• **What the task asks**:
All lines from the one containing "The width and height of the screenshot is (1443, 840)." through the end of the data below must be reproduced exactly, and no others.

[Stored items from a collection]

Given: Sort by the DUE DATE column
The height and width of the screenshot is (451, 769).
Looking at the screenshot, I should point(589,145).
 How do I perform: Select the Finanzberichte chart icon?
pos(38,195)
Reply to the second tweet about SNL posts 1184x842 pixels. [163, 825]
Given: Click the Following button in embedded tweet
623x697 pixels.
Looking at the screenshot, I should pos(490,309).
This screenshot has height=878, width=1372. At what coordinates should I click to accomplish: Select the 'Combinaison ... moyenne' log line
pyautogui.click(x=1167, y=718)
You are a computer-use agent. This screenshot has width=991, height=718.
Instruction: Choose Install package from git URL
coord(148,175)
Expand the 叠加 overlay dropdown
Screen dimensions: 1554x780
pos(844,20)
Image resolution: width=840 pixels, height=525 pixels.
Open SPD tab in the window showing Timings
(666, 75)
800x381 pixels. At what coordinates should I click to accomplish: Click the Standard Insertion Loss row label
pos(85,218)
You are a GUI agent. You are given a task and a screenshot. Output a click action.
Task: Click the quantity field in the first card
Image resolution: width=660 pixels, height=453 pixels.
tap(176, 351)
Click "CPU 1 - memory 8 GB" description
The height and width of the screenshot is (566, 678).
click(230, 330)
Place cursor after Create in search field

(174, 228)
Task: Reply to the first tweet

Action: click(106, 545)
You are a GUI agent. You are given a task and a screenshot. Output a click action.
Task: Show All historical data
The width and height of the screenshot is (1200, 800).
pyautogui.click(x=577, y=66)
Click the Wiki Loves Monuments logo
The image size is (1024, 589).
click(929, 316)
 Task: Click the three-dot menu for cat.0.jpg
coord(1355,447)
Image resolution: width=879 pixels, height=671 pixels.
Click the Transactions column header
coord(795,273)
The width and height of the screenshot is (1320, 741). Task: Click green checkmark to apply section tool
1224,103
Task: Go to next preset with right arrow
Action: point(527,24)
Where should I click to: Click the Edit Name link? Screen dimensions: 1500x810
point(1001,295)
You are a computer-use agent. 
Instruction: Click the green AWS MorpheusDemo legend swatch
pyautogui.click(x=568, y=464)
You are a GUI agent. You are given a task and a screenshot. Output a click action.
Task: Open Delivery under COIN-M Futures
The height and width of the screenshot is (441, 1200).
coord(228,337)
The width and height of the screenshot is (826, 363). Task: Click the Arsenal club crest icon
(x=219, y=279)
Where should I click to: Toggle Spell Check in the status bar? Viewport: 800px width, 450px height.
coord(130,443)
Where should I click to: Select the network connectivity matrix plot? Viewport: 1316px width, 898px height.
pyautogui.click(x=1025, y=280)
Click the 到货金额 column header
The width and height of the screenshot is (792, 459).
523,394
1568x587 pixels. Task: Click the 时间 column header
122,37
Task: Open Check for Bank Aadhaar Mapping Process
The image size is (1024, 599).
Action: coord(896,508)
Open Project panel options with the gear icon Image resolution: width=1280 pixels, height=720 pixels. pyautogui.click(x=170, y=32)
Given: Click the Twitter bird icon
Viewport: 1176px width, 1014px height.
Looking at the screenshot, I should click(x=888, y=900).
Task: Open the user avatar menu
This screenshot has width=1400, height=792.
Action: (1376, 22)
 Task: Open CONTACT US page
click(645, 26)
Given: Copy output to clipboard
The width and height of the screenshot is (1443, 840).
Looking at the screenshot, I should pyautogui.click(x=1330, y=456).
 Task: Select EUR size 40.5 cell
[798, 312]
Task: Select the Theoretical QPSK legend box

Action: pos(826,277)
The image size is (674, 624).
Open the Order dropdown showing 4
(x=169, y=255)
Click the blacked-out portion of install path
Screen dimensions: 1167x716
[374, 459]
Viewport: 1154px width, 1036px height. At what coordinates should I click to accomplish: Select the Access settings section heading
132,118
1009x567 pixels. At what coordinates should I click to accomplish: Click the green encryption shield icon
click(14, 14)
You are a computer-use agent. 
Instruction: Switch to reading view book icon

• **Exercise answer**:
The width and height of the screenshot is (1443, 840).
Looking at the screenshot, I should pyautogui.click(x=1330, y=456).
 Task: Select EUR size 40.5 cell
[798, 312]
Task: Select the Theoretical QPSK legend box

Action: pos(826,277)
The image size is (674, 624).
Open the Order dropdown showing 4
(x=169, y=255)
Click the blacked-out portion of install path
Screen dimensions: 1167x716
[374, 459]
Viewport: 1154px width, 1036px height. At what coordinates should I click to accomplish: Select the Access settings section heading
132,118
1009x567 pixels. At what coordinates should I click to accomplish: Click the green encryption shield icon
click(14, 14)
You are a computer-use agent. 
Instruction: Switch to reading view book icon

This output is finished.